- **EXCERPTED PASSAGE**
===============
5 Critical Security Considerations for Facilities Managers

By Peter, Managing Director at Eurotech Security Systems

Facilities managers play a pivotal role in ensuring the safety and security of physical spaces, ranging from office buildings and manufacturing plants to hospitals and educational institutions. In today’s rapidly evolving security landscape, it’s imperative for facilities managers to stay ahead of potential threats and vulnerabilities.

Here are five crucial security considerations that should be on the radar of every facilities manager.

  1. Access Control and Entry Points:

One of the primary responsibilities of a facilities manager is to control access to the facility. This includes managing entry points, such as doors and gates, and implementing robust access control systems. Consider the following security measures:

  • Electronic Access Control: Install electronic access control systems that require authorised personnel to use keycards, PINs, or biometrics for entry. These systems can provide audit trails and allow for quick deactivation of lost or stolen credentials.
  • Visitor Management: Implement a visitor registration system to track and monitor guest access. Ensure that visitors are properly identified, and their access is time-limited.
  • Secure Locks and Hardware: Regularly inspect and maintain locks and hardware to prevent unauthorised entry due to wear and tear or tampering.
  1. Surveillance and Monitoring:

Facilities managers should leverage modern surveillance technology to enhance security. Surveillance cameras and monitoring systems are vital tools for deterring criminal activities and providing evidence in case of incidents:

  • CCTV Systems: Install and maintain closed-circuit television (CCTV) cameras in strategic locations, including entrances, carparks, and critical areas within the facility.
  • Alarm Systems: Invest in intrusion detection and alarm systems that alert security personnel or the Police in case of unauthorised access or security breaches.
  • Security Personnel: Employ trained security personnel who can monitor surveillance feeds in real time and respond promptly to security threats.
===============
- **MATERIAL PROVIDED**
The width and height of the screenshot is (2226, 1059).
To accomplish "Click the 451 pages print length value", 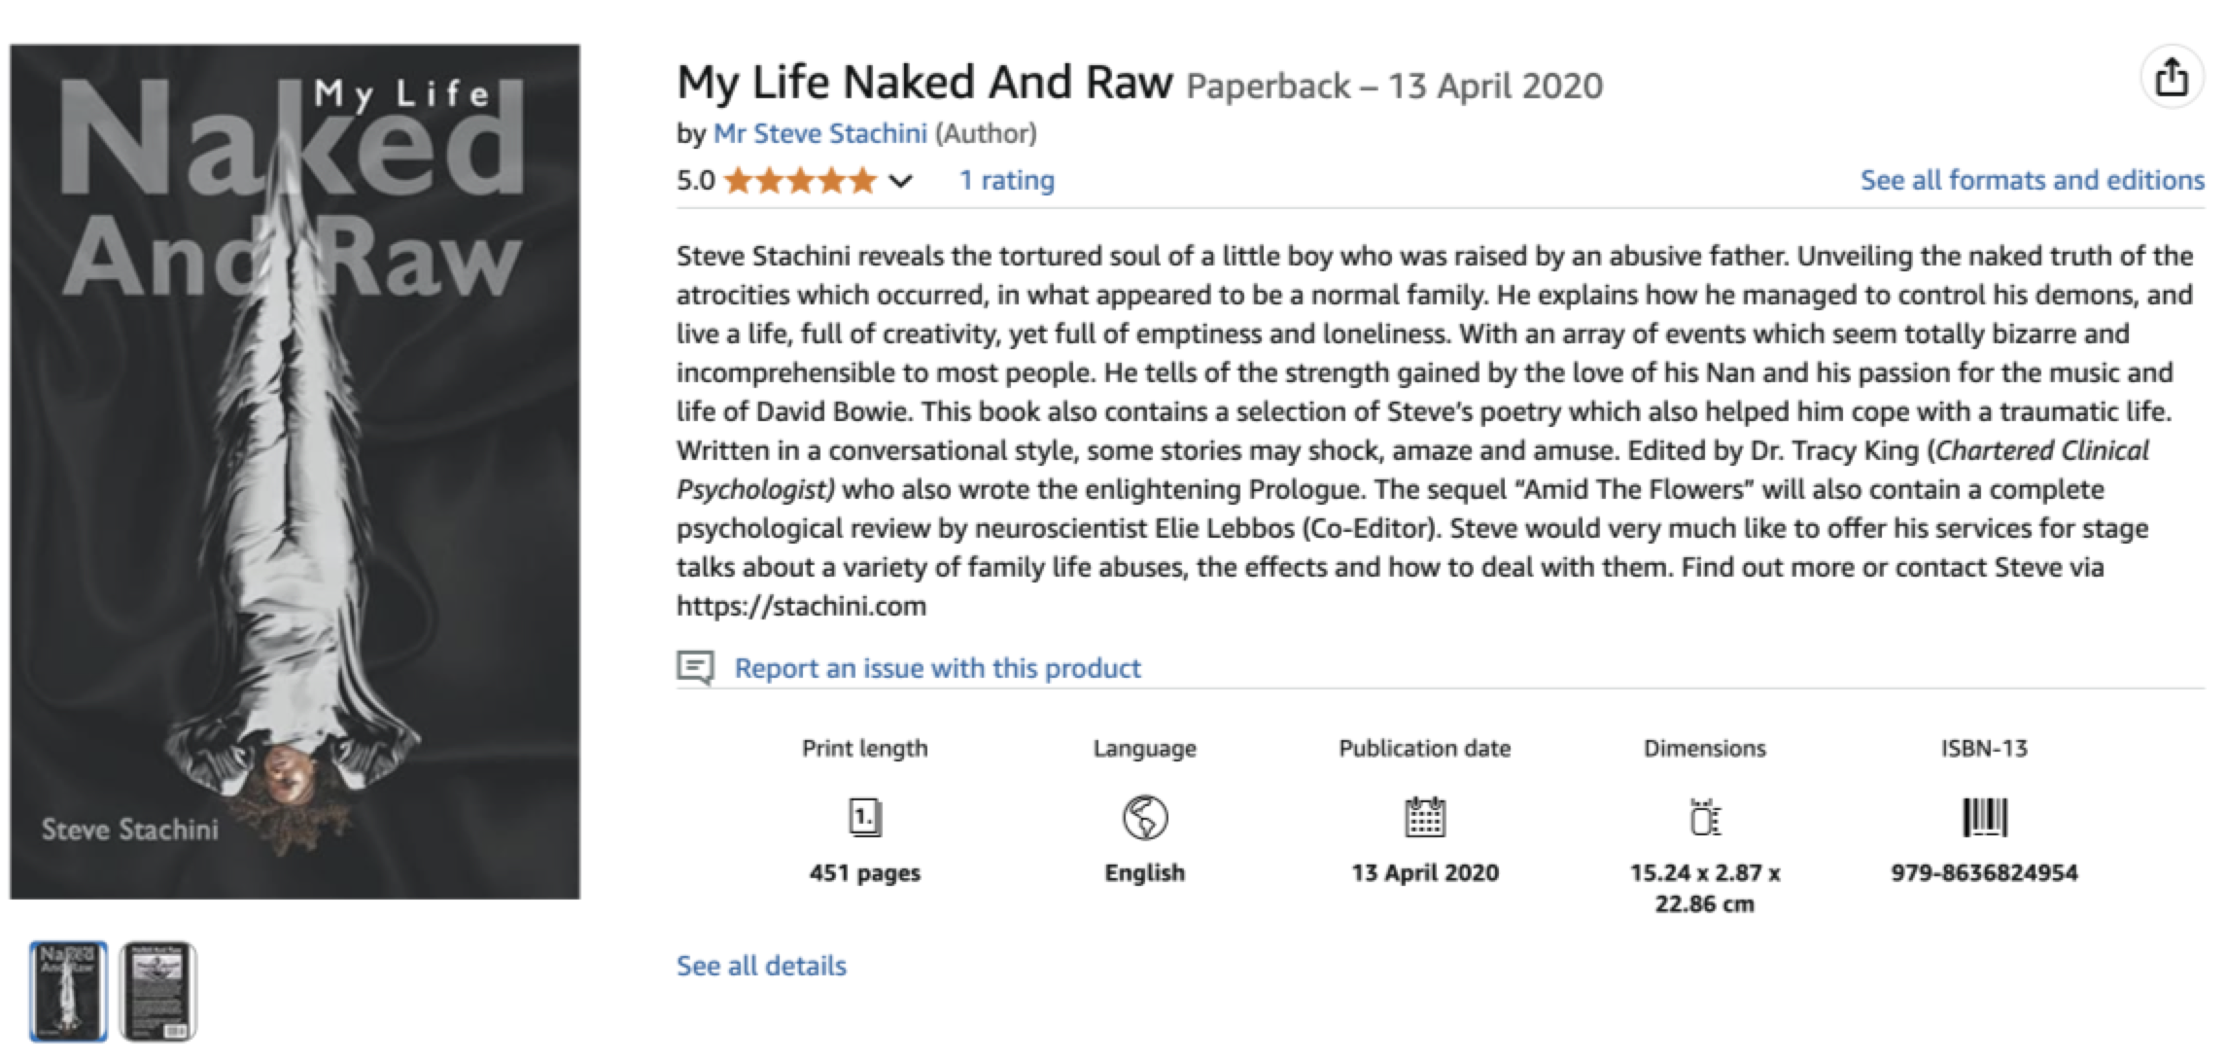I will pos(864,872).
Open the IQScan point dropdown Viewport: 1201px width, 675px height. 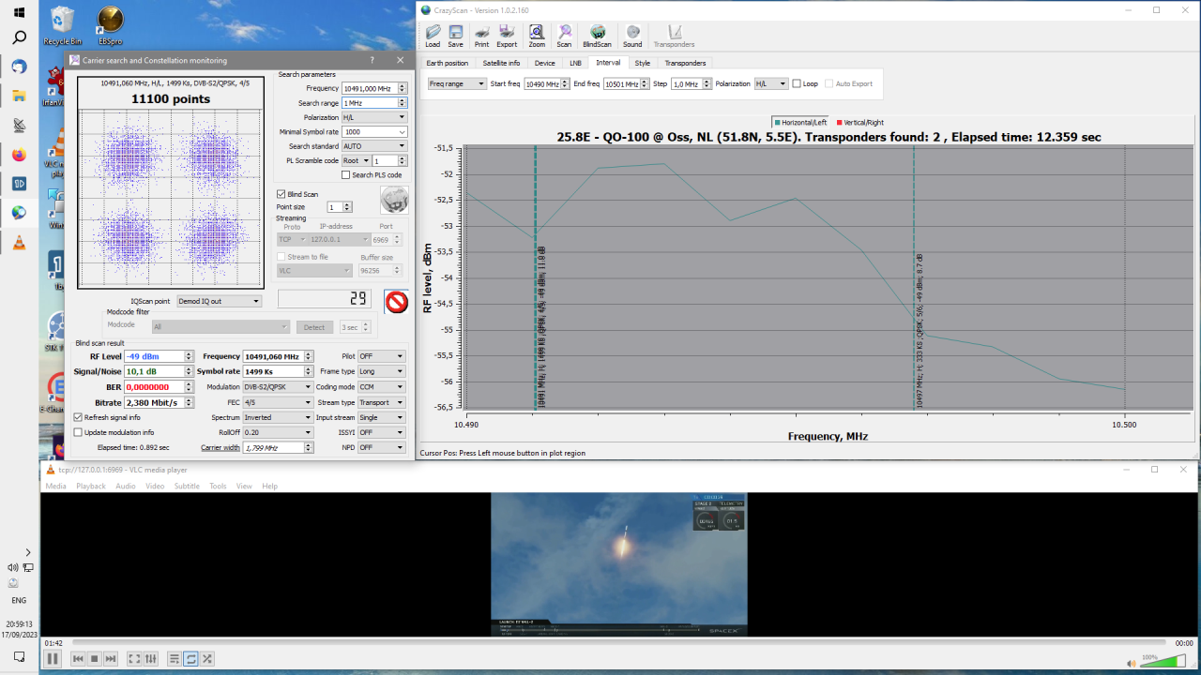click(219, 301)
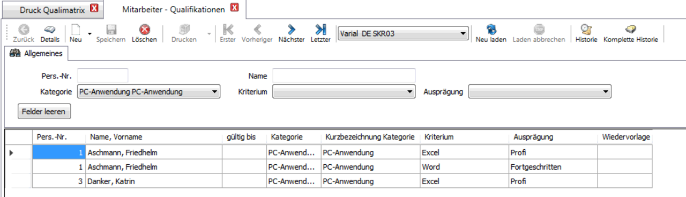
===============
- **TASK ITEM A**
Reproduce word for word the part of the facilities security article starting with "By Peter, Managing" and going on through "every facilities manager.".
- **TASK ITEM B**
In the facilities security article, what must authorised personnel use for entry with electronic access control systems?
- **TASK ITEM C**
For each statement, say whether it agrees with the facilities security article, answering yes or no and quoting the deciding words: (i) Visitor access should be limited in time. (ii) CCTV cameras should be placed only at entrances. (iii) Alarm systems can alert the Police.
The material has no connection to the facilities security article.

- **WORKED SOLUTION A**
By Peter, Managing Director at Eurotech Security Systems

Facilities managers play a pivotal role in ensuring the safety and security of physical spaces, ranging from office buildings and manufacturing plants to hospitals and educational institutions. In today’s rapidly evolving security landscape, it’s imperative for facilities managers to stay ahead of potential threats and vulnerabilities.

Here are five crucial security considerations that should be on the radar of every facilities manager.

- **WORKED SOLUTION B**
Keycards, PINs, or biometrics.

- **WORKED SOLUTION C**
(i) Yes: "their access is time-limited."
(ii) No: "including entrances, carparks, and critical areas within the facility."
(iii) Yes: "alert security personnel or the Police in case of unauthorised access or security breaches."